Passage given
Let’s place a bet. You’re the bookmaker. What odds will you give me that at least one terrestrial radio station will start airing a positioning statement similar to “10X.3 – Personalized Rock Radio, your way”?
Continuing with our little game, let’s say that you, still as the bookmaker, just found out there’s a new internet radio service that allows a listener to “enter an artist in the search window to create a station based on music from that artist and from similar artists.” This service is Wi-Fi based and portable (like an iPod). And it’s just another in a growing list of internet radio stations that “personalize” playlists. Are you going to give me the same odds against the forementioned bet? This is just a guess, but after the trend to tell listeners a station was on “shuffle” so soon after iPod released its “Shuffle,” I’d say look for the “personalized” references from terrestrial radio sooner rather than later. Slacker has been introduced, and its “personalize” feature is the “shuffle” for 2007. Personalized radio is the latest internet radio industry buzzword. The concept goes much deeper than can be explained here, but it boils down to listeners telling a station what type of music they want. Over a short time, the listener narrows down what’s played for them to songs they believe are all hot tunes.

Data provided
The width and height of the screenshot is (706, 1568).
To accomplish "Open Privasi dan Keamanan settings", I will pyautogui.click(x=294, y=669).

Exercise requirements
In the passage on personalized radio, which service is named as having been introduced with a "personalize" feature?

Task result
Slacker